As another year draws to a close, it’s traditional for me to post a list of my most memorable reads – books I’ve enjoyed most – over the past twelve months. This is a very personal list; I’m an author, not a professional critic, and my taste is eclectic. So much depends on mood, though like many readers there are those authors I return to time and time again. There’s one on this list and a couple of new authors I’ll definitely read again. In 2015 I read 35 books for pleasure (I read many more in my role as editor and mentor to developing writers) and here are my top ten, in no particular order!

Some of my favourite reads of 2015

Some of my favourite reads of 2015

The One Plus One by Jojo Moyes

Moyes always hits the spot for me, and this was a delight from start to finish. Gorgeous.

A Song for Issy Bradley by Carys Bray

A beautifully written, poignant debut about the myriad faces of grief. Moving.

Notes on a Scandal by Zoe Heller

Old but wonderful. Barbara is one of the saddest, most deliciously screwed-up protagonists I can think of. Incredible.

The Memory Book by Rowan Coleman

Alzheimer’s, love and family, covered with Coleman’s trademark warmth and insight. Tender.

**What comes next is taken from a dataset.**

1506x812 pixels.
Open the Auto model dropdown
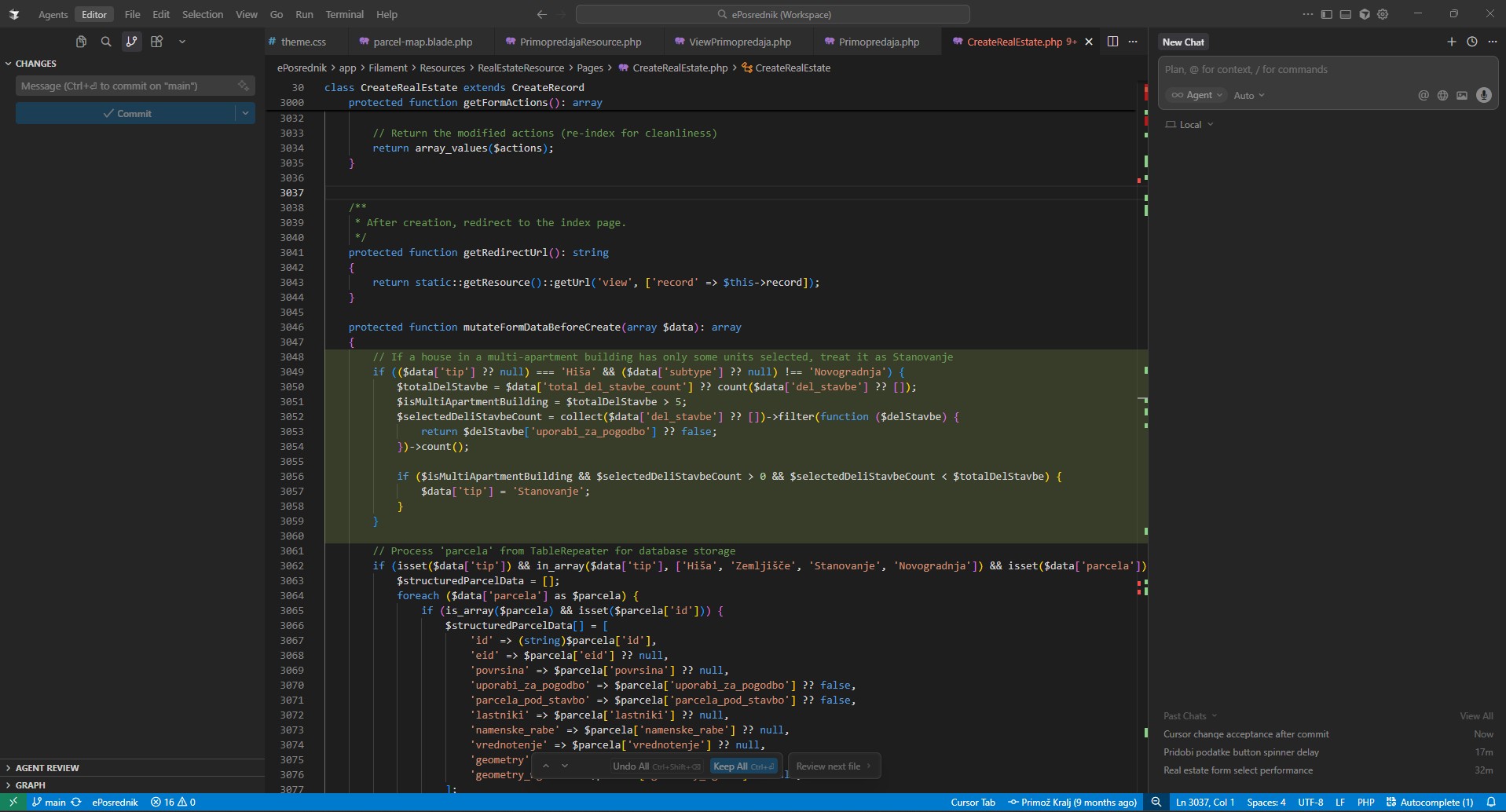[1248, 95]
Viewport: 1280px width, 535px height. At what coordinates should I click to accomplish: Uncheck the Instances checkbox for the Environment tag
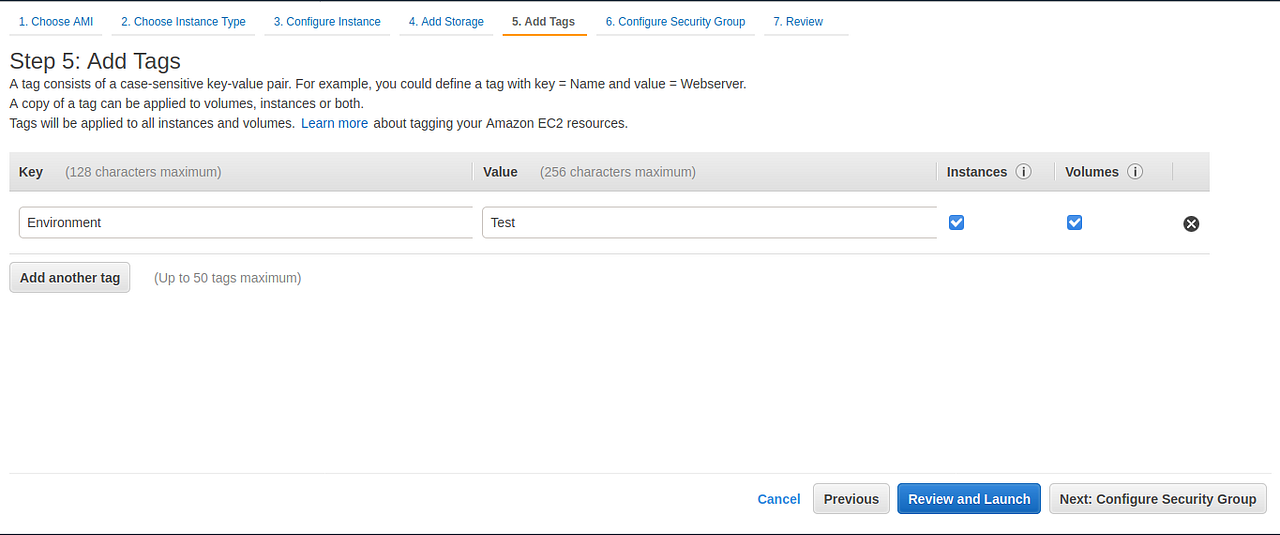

Sharp Objects by Gillian Flynn

Flynn’s debut about a hack returning to her small town home to cover child murders is stronger and nastier than her breakthrough novel, Gone Girl, IMHO. Disturbing.

Blackmoor by Edward Hogan

An exquisitely written story about a Derbyshire pit village, the damage the community wreaks on an Albino mother, her husband and boy and its  repercussions. Poignant.

My Sister Lives on the Mantelpiece by Annabel Pitcher

A YA novel about a young boy whose sister is killed by an act of terrorism. The novel is a few years old now but still so relevant. A book every child should read. Pertinent.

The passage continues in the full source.